Hayley Stevenson, University of Sheffield
Tue 22 July 2014
11:00am - 12:00pm
Fishbowl, Building 24, University of Canberra
Recent research confirms a trend of inclusion in global governance: international organizations are ‘opening up’ to civil society. This trend may be cautiously welcomed by scholars and activists concerned with the ‘democratic deficit’ of global governance, as well as ‘epistemic democrats’ influenced by the Aristotelian principle that ‘many heads are better than one’. Yet, we still have a limited understanding of the potential for diverse participation to contribute to policy change in IOs. The nature and scope of ‘reflexive capacity’ at multiple levels of IO agency is largely unclear. Understanding the ways in which heterogeneous perspectives and diverse normative critiques are received, interpreted, and processed is essential to ensure that inclusion is not reduced to the shallow accommodation of civil society. This paper presents a study into the potential for transforming inclusivity into progressive institutional change.

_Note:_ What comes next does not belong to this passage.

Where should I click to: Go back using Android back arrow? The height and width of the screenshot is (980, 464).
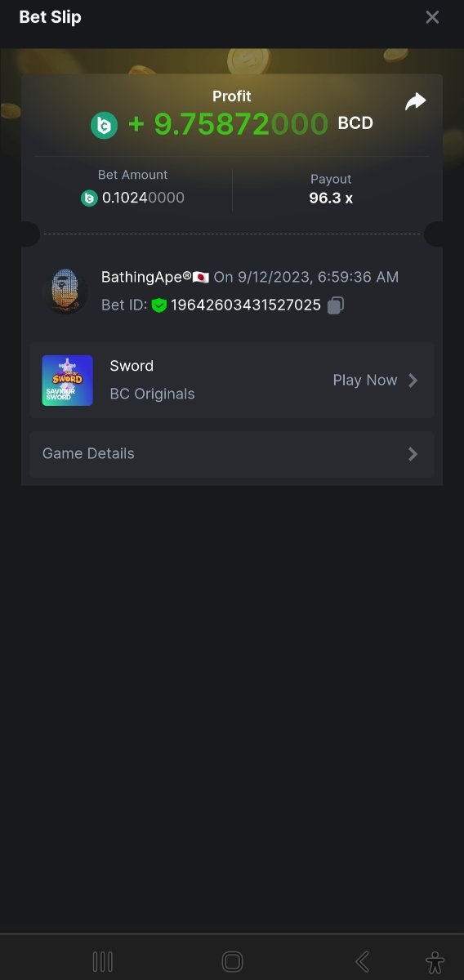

Focusing on emerging innovation in environmental policy, the project aims to (a) identify the different discourses that currently exist about the environment-economy nexus; (b) determine how IOs deal with discursive heterogeneity in the process of developing new sustainability strategies; and (c) determine how the means of presenting diverse ideas and delivering critique affects how it is received, interpreted, and processed by IOs.
About the speaker
Hayley Stevenson is Senior Lecturer in International Relations at the University of Sheffield (UK), and an ESRC Future Research Leader (2013-2016). Her principal research interests include: global environmental politics and climate change, constructivist theory of International Relations, global civil society, legitimacy in international relations, and deliberative global governance. She is the author of Institutionalizing Unsustainability: The Paradox of Global Climate Governance (University of California Press, 2013); and Democratizing Global Climate Governance (with John S. Dryzek, Cambridge University Press 2014).